News



Hearty congratulations to Dr. Nayak and Ms. Samajdar.



It is a pleasure to share with you that the 2016 Gruber Foundation Cosmology Prize recognizes Ronald Drever, Kip Thorne, Rainer Weiss, and the entire Laser Interferometer Gravitational-Wave Observatory (LIGO) discovery team for the first observation of gravitational waves. As you are aware, Dr. Rajesh Kumble Nayak and Ms. Anuradha Samajdar are part of the LIGO team from IISER Kolkata. For more details, please see the following link: http://gruber.yale.edu/cosmology/press/2016-gruber-cosmology-prize-press-release

Detection of Gravitational Waves


CESSI and Physics personnel have been part of a global team that has finally detected astrophysical gravitational waves 100 years after their existence was predicted by Albert Einstein. Gravitational astrophysics (and the hunt for gravitational waves) is one of the research aims of CESSI and this detection opens up a new window for probing exotic objects and extreme phenomena in the Universe.

We proudly note the involvement of Dr. Rajesh Nayak and his PhD student Ms.
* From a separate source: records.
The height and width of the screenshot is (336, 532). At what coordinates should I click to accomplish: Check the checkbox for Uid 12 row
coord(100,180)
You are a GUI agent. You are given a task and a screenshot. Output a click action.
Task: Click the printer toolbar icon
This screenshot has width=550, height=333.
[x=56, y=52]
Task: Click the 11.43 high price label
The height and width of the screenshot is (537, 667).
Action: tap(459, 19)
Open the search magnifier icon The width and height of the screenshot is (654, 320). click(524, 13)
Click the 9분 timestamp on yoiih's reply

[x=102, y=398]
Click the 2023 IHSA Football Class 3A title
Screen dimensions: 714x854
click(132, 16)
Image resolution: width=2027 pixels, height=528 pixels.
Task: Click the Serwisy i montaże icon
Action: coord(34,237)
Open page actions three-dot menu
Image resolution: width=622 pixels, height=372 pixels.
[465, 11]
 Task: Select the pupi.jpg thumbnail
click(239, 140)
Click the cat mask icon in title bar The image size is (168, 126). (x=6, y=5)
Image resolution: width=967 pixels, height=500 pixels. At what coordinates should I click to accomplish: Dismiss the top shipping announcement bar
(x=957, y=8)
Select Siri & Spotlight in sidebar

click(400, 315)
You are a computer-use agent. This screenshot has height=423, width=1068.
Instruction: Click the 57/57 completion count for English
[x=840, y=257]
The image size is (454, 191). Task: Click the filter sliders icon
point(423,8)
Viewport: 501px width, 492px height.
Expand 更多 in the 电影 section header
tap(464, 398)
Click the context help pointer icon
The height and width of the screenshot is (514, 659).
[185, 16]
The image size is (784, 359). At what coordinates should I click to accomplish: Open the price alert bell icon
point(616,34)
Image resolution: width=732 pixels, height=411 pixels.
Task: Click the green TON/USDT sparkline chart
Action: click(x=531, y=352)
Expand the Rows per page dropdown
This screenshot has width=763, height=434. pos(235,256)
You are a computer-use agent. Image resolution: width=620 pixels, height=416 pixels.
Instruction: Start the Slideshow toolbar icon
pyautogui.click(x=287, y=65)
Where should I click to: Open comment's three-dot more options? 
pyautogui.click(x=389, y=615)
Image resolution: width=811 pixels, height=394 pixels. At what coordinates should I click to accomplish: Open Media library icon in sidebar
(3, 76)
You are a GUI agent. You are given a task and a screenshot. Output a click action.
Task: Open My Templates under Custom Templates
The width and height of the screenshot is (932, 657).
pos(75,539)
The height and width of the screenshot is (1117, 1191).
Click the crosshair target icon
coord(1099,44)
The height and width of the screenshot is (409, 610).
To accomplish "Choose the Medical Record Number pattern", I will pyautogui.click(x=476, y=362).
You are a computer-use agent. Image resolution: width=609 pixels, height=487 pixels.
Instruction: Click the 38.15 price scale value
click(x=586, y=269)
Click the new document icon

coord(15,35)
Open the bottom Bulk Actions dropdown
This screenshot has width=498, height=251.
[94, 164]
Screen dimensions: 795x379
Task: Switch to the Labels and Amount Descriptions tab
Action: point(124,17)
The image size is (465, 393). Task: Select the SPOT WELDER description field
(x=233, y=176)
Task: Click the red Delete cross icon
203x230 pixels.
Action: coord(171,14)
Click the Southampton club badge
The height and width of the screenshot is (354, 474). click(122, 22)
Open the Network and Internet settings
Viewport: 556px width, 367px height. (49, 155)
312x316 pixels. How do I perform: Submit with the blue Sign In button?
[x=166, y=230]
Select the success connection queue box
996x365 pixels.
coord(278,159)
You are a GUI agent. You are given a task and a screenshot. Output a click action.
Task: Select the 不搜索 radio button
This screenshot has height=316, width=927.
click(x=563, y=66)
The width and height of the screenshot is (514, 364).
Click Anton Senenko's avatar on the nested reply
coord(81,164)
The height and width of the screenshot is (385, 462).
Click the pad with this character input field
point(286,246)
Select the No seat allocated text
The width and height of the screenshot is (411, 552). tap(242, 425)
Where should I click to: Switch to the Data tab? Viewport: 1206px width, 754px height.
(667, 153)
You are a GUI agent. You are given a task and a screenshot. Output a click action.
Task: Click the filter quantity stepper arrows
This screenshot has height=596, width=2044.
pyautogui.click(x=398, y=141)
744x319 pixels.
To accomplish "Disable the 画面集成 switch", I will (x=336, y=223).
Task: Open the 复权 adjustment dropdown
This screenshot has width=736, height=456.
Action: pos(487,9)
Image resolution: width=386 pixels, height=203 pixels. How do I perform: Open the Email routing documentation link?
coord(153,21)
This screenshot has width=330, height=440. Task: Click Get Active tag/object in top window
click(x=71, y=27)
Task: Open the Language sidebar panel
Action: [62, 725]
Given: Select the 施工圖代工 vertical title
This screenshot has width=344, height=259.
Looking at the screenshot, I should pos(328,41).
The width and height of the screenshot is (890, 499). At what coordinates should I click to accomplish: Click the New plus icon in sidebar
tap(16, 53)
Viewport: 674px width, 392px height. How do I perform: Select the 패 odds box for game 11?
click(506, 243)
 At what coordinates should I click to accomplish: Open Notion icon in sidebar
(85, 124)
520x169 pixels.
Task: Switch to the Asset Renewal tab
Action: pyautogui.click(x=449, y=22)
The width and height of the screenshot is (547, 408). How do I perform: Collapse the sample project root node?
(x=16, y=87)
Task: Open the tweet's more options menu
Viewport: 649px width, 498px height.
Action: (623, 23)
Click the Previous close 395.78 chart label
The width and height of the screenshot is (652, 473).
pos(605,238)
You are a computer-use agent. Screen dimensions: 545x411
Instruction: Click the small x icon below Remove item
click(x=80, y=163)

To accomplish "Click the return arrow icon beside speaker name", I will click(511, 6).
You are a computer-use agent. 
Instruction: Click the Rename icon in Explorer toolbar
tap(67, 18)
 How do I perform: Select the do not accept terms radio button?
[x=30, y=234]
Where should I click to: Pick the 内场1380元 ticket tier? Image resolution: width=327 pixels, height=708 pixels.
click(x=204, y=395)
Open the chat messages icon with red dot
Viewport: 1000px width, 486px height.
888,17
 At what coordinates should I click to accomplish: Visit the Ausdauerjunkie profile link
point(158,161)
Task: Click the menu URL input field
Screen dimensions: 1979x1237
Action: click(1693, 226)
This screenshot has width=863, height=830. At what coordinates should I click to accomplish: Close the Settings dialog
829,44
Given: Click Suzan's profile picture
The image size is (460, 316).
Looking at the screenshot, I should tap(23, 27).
Anuradha Samajdar in this global effort and congratulate them and the international LIGO team for this outstanding breakthrough

For further details on local contribution: click here

For information on the detection of gravitational waves and the international LIGO collaboration: http://www.ligo.org/

For information on gravitational waves: https://en.wikipedia.org/wiki/Gravitational_wave

For information on the LIGO-India initiative:
http://www.gw-indigo.org/

PHD Comics with their gig on Gravitational Waves: https://youtu.be/4GbWfNHtHRg

The research paper on gravitational wave detection: http://journals.aps.org/prl/abstract/10.1103/PhysRevLett.116.061102





The Aditya-L1 space observatory


The Aditya-L1 space observatory, India's first mission to study the Sun received official sanction of the Government of India recently. CESSI personnel (as PIs and Co-Is) are directly contributing to mission development through instrumentation and theoretical modelling support.

More information on Aditya is available at: https://en.wikipedia.org/wiki/Aditya_(satellite)





Science for Space Weather Conference


CESSI was the primary Indian organizer for the Science for Space Weather Workshop which was held in Goa, India from 24-29th January, 2016. A total of 104 scientists and students from 21 countries participated in this workshop which was co-sponsored by CESSI-IISER Kolkata, University of Kiel, Physical Research Laboratory, Committee on Space Research, Scientific Committee on Solar-Terrestrial Physics, NASA International Living with a Star Program and ISRO. During this workshop a special school on space weather was organized by NASA/NSFs Community Coordinated Modelling Center (CCMC) and CESSI for students. In the school 22 PhD/MS students from India and 3 students from abroad participated. The workshop and school were very successful; highlights of which were unveiling of plans for India's first solar space mission, and the emergence of a consensus document calling for international cooperation in sharing of resources amongst space agencies to support space weather data analysis and research.

More information on the workshop and school are available at: http://www.cessi.in/ssw/





Mr. Rakesh Mazumder, PhD student of CESSI, was selected for the prestigious Sokendai Asian Solar Physics Winter School and attended the same in Japan from 26-28th January 2016. His trip to Japan to attend this school was completely sponsored by the organizers.







Dr. Aveek Sarkar, who worked as a Postdoctoral Research Associate and subsequently Research Scientist at CESSI for two and half years, was offered a faculty position at the Physical Research Laboratory (PRL, Ahmedabad), the premier research institute of the Department of Space. He joined PRL as a Reader on 15th December, 2015. We wish him all the best in his future endeavours.